▸ **任务要求 a**: 请从清单开头起，一直到包含“[1295, 101]”的那一行为止，把这些行原样摘录出来，首尾两行都要包括在内。

▸ **文本节选**:
=======
不知不觉,近两年的ccf前两题都刷完了呢
大概总结一下,第一题就是个简单水题,热身签到
第二题是个简单模拟,多数是对数据或自创数据结构排序的考察,细心分析内部关系就好了
第三题就是个大模拟了,一般条件考虑还比较多,细心才能成大事
这次就来三道大模拟吧
三道题都是个字符串处理题,string,用getline读取,那么先关一下cin同步吧
ios::sync_with_stdio(false);
201703-3 Markdown
思路:字符串处理,根据每行首元素判断标题、段落和无序列表,然后分别按要求处理
对于下划线和链接,需要单独写个函数特判,下划线是个全局变量,因为其嵌套性很强,而链接中很可能还要套链接,于是写成递归吧
这题细节点很多,6次尝试后终于拿了满分
#include <iostream>
#include <cstdio>
#include <algorithm>
#include <vector>
#include <cstring>
#include <map>
#include <cmath>
#include <string>
#include <queue>
#include <stack>
using namespace std;
bool down;
string dealstring(string s)
{
int len = s.size();
string re = "";
for(int pos=0;pos<len;pos++)
{
if(s[pos] == '_')
{
if(down)
{
down = false;
re += "</em>";
}
else
{
down = true;
re += "<em>";
}
continue;
}
if(s[pos] == '[')
=======
▸ **输入清单**:
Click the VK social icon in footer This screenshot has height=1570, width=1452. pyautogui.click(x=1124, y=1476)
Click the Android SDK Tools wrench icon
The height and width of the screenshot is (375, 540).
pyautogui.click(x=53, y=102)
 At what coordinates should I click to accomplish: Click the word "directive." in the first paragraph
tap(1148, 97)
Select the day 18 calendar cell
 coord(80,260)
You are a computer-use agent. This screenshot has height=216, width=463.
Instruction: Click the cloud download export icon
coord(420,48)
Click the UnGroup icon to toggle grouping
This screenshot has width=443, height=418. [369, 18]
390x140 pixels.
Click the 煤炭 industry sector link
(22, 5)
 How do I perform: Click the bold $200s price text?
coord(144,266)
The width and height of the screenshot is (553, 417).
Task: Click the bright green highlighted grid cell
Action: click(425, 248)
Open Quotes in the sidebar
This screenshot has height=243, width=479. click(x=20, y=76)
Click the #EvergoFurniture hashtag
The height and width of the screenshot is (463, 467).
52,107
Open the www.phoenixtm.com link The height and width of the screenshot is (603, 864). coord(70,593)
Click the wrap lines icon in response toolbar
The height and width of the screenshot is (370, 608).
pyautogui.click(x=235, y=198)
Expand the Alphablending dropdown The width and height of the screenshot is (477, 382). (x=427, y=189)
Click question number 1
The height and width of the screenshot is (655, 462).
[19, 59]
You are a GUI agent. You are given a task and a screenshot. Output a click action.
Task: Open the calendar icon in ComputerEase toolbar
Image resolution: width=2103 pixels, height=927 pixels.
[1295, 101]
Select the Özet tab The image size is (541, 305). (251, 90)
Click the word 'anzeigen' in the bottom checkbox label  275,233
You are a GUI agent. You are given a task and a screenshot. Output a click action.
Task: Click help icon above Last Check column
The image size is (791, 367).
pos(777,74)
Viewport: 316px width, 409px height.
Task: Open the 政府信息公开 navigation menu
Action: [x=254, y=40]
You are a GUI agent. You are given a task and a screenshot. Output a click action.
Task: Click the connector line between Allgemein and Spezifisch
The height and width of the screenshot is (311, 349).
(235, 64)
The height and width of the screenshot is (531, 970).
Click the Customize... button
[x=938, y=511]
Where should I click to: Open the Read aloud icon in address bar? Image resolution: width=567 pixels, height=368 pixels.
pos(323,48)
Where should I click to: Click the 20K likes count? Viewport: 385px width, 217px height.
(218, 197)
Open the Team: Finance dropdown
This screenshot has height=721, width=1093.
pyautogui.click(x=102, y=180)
=======
▸ **任务要求 b**: 请接着这篇讲解CCF大模拟题的节选继续往下写。

▸ **书面答复 a**:
Click the VK social icon in footer This screenshot has height=1570, width=1452. pyautogui.click(x=1124, y=1476)
Click the Android SDK Tools wrench icon
The height and width of the screenshot is (375, 540).
pyautogui.click(x=53, y=102)
 At what coordinates should I click to accomplish: Click the word "directive." in the first paragraph
tap(1148, 97)
Select the day 18 calendar cell
 coord(80,260)
You are a computer-use agent. This screenshot has height=216, width=463.
Instruction: Click the cloud download export icon
coord(420,48)
Click the UnGroup icon to toggle grouping
This screenshot has width=443, height=418. [369, 18]
390x140 pixels.
Click the 煤炭 industry sector link
(22, 5)
 How do I perform: Click the bold $200s price text?
coord(144,266)
The width and height of the screenshot is (553, 417).
Task: Click the bright green highlighted grid cell
Action: click(425, 248)
Open Quotes in the sidebar
This screenshot has height=243, width=479. click(x=20, y=76)
Click the #EvergoFurniture hashtag
The height and width of the screenshot is (463, 467).
52,107
Open the www.phoenixtm.com link The height and width of the screenshot is (603, 864). coord(70,593)
Click the wrap lines icon in response toolbar
The height and width of the screenshot is (370, 608).
pyautogui.click(x=235, y=198)
Expand the Alphablending dropdown The width and height of the screenshot is (477, 382). (x=427, y=189)
Click question number 1
The height and width of the screenshot is (655, 462).
[19, 59]
You are a GUI agent. You are given a task and a screenshot. Output a click action.
Task: Open the calendar icon in ComputerEase toolbar
Image resolution: width=2103 pixels, height=927 pixels.
[1295, 101]

▸ **书面答复 b**:
{
pos++;
int st = pos;
int slen = 1;
while(s[pos]!= ']')
{
slen++;
pos++;
}
string text = dealstring(s.substr(st,slen-1));
pos++;
pos++;
st = pos;
slen = 1;
while(s[pos]!= ')')
{
slen++;
pos++;
}
string link = dealstring(s.substr(st,slen-1));
re += "<a href=\"" + link + "\">" + text + "</a>";
continue;
}
re += s[pos];
}
return re;
}
int main()
{
string line;
bool star = false;
bool paragraph = false;
//freopen("in3.txt","r",stdin);
down = false;
while(getline(cin,line))
{
int len = line.size();
if(len==0)
{
if(star)
{
star = false;
cout << "</ul>" << endl;
}
if(paragraph)
{
paragraph = false;
cout << "</p>" << endl;
}
continue;
}
if(line[0]=='#')
{
if(star)
{
star = false;
cout << "</ul>" << endl;
}
if(paragraph)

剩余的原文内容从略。